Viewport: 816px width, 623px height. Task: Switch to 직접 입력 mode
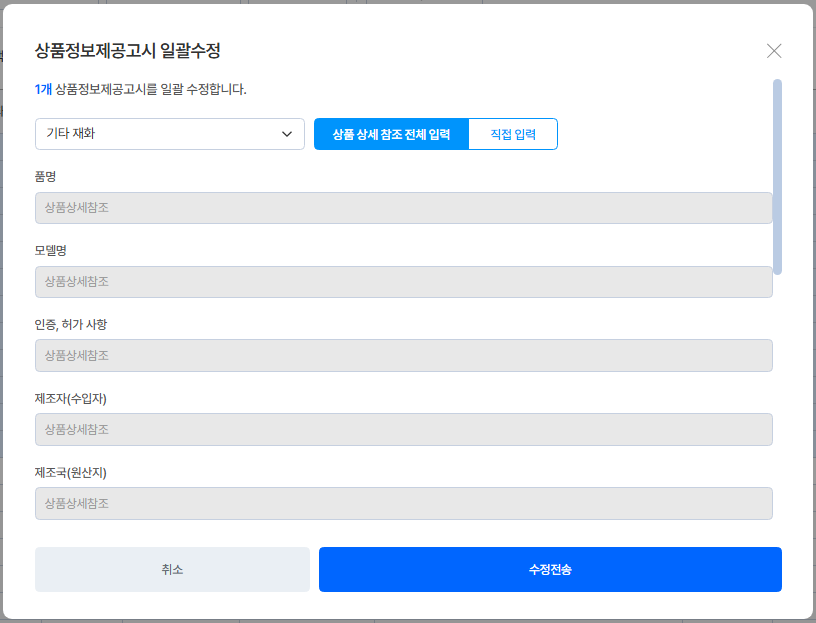pyautogui.click(x=513, y=134)
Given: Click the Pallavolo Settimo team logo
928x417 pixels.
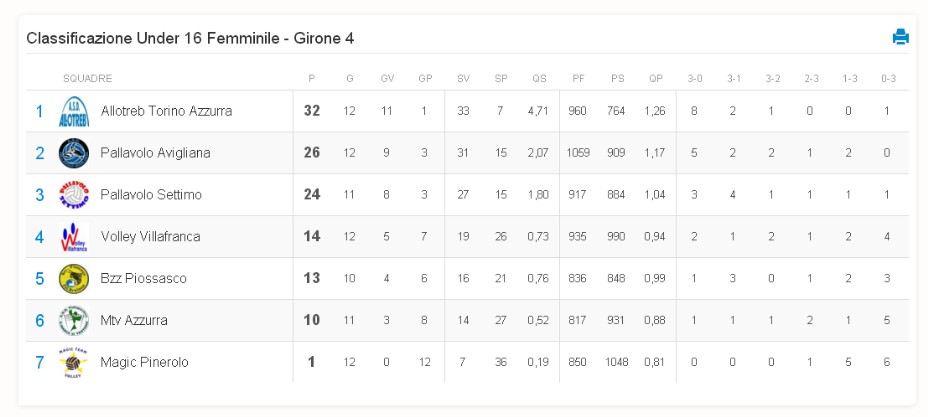Looking at the screenshot, I should [x=74, y=195].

◆ WHAT TO DO: List each line of the listing above that contains the string "Task". Case matters.

◆ ANSWER TO THE PROBLEM:
Viewport: 816px width, 623px height. Task: Switch to 직접 입력 mode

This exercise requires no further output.